In order to better understand factors influencing age-related oxidative damage, a recent study evaluated the role of metal ions in accelerating oxidation in melanin-containing melanosomes from bovine eyes. Dr. Andrzej Zadlo and colleagues at Jagiellonian University in Krakow, Poland performed electron paramagnetic resonance (EPR) spectrometry, EPR oximetry and atomic force microscopy (AFM) using Bruker instruments.
The combination of EPR and AFM allowed the researchers to determine the dynamic changes induced in melanin’s structure following oxidative stress, which may be relevant to various human disorders of the eye including AMD.
Published in April of 2017 in the journal Cell Biochemistry and Biophysics, their paper “Redox Active Transition Metal Ions Make Melanin Susceptible to Chemical Degradation Induced by Organic Peroxide,” shows that redox active metal ions, especially iron, accelerate oxidative changes in melanin induced by tert-butyl hydroperoxide (TBH), a known oxidizing agent.

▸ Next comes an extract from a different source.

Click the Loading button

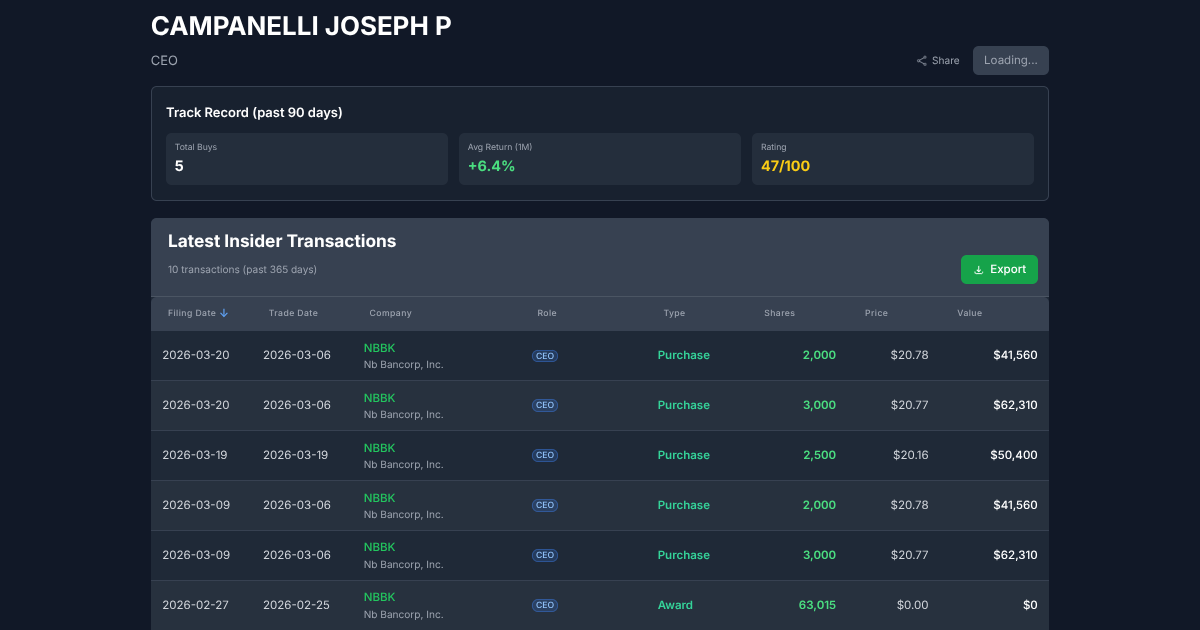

The authors found that TBH alone induced only modest oxidative changes in melanin, as determined by EPR. However, when bovine melanosomes were co-incubated with TBH alongside metal ions, the presence of iron and copper ions was associated with elevated degradation of melanin. Zinc had no effect on melanin oxidation, indicating that this effect may be limited to redox active metal ions in the eye.
AFM analysis showed that melanosomes degraded by oxidation had reduced surface roughness, and melanin switched from an anti-oxidant to a pro-oxidant. Conversely, the authors found no change in oxidation induced by UV light when any of the tested metal ions was added. These results are physiologically relevant, as iron is implicated in various forms of eye disease, and increased iron levels have been observed in age-related eye disorders.

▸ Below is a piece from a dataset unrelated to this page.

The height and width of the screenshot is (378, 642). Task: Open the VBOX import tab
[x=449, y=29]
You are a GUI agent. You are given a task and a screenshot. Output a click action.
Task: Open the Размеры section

This study highlights the power of EPR and AFM technologies, and the Bruker equipment used to perform it, for studies seeking to understand complex structure-function relationships of proteins. The Bruker EMX-AA EPR allowed the researchers to determine the oxidation and degradation patterns of melanin in the presence of lipids and metal ions in the context of the aging eye.
By using both spectrometry and oximetry, Dr. Zadlo and colleagues were able to determine the relative contributions of molecular oxidizing agents and photooxidation to melanin degradation. This may provide useful information to researchers seeking to develop therapeutic intervention.

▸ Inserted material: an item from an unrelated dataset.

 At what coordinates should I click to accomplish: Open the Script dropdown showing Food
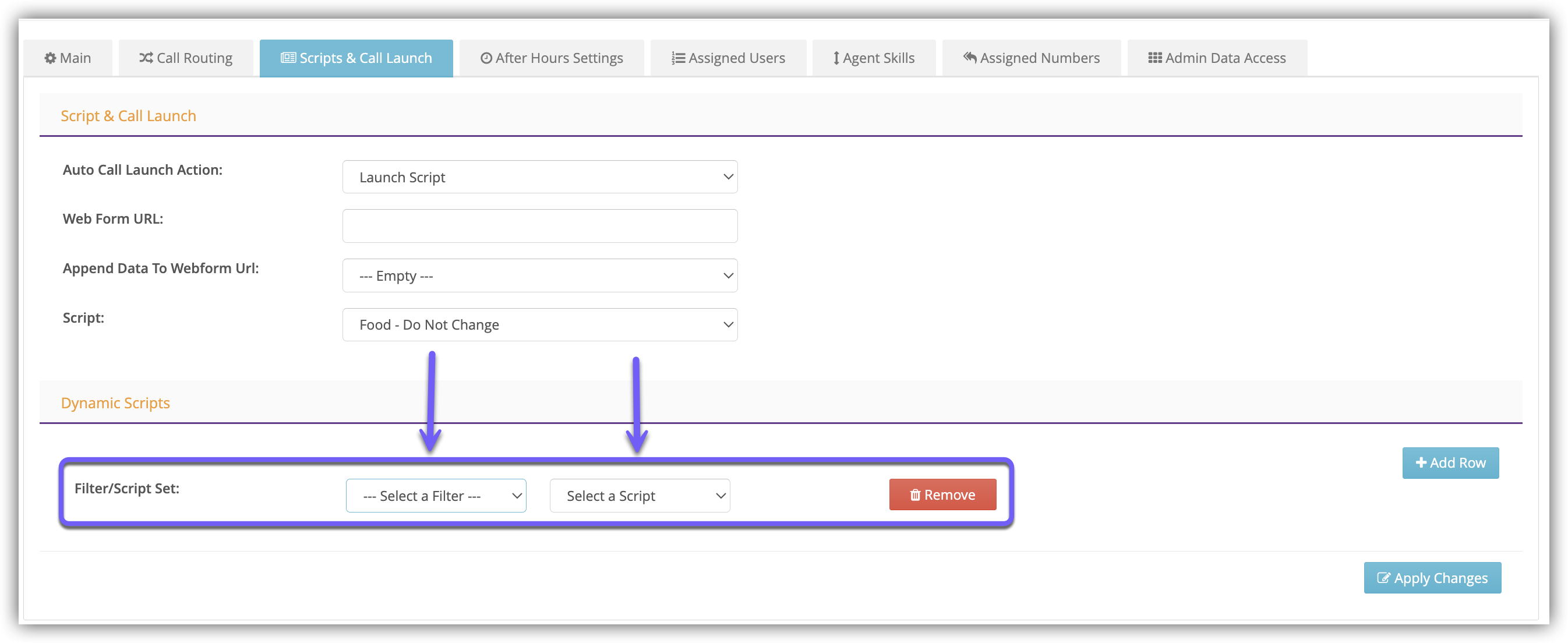[x=539, y=324]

These data indicate that pharmacological agents aimed at reducing oxidative damage may provide greater benefit than increased use of sunglasses or avoidance of direct sunlight. In addition, the images obtained with the Bruker Bio-Scope Catalyst AFM gave the authors a unique perspective on the surface structure of the melanosomes.
With EPR spectroscopy unpaired electrons, such as oxygen radicals, can be tracked dynamically to offer insights into the structure and stability of proteins. EPR offers improved sensitivity, and allows researchers to perform experiments on larger molecules and within shorter time-frames, when compared with nuclear magnetic resonance (NMR).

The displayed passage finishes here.